Beyond the homework specific files, you can use the following resources. It is important to note that Transformers are compute heavy, and it is much easier to train if you’re on GPU hardware when training. You won’t need to train until you’ve completely finished your Python coding, so you can save your Google credits until the end. There are a variety of ways that you can secure GPU’s. To set resources, here are some options:
- Google Cloud Platform VMs: remember to shutdown / delete if using GPU’s
- Google Cloud Workbench JupyterLab: remember to shutdown / delete if using GPU’s
- Google Colabs: remember to close your session if using the T4 GPU.
For any of the options above, you may find more luck in securing GPUs using the more expensive NVIDIA L4
GPU Type. (Just remember to shut it off right after usage).
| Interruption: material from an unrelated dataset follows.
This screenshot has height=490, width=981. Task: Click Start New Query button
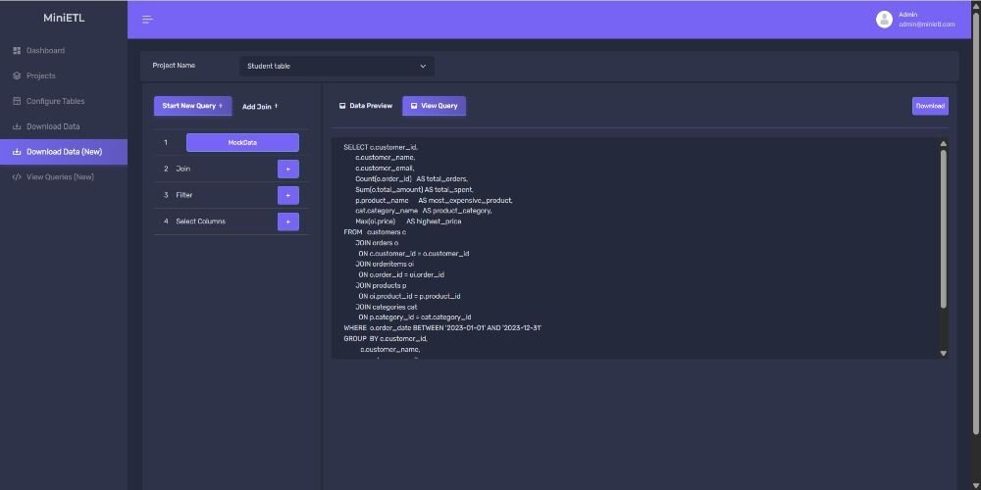click(x=192, y=106)
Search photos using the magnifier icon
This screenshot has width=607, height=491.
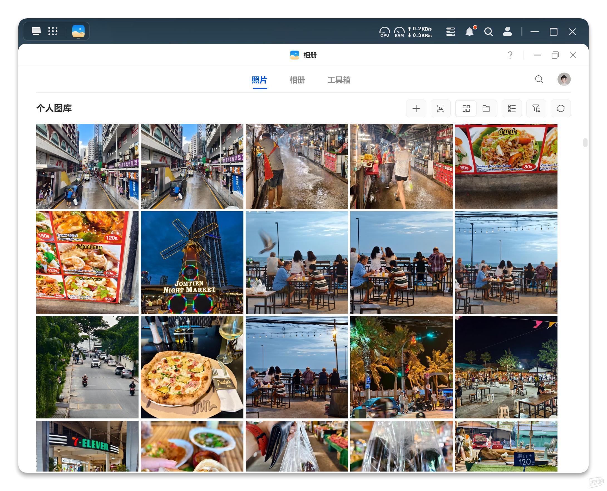point(539,79)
You can check whether or not CUDA and Tensorflow are appropriately installed with nvidia-smi
and tf.config.list_physical_devices('GPU')
. In Colabs, your only available option is the T4
GPU. If you hang on to the T4
for too long, though, Google may shut you out of your account for a while so make sure you close your session. On GPU’s, each iteration is around 20 seconds (except for the first iteration, which is 40 seconds). On CPU’s, each iteration is around 20 minutes.
Note: all the unit tests in the homework were conducted with tensorflow version 2.18.0
. There are minor differences in the tensorflow versions. You can check your version with:
import tensorflow as tf
tf.__version__
submission instructions
Submit your Python solution in assignment7.py to Gradescope.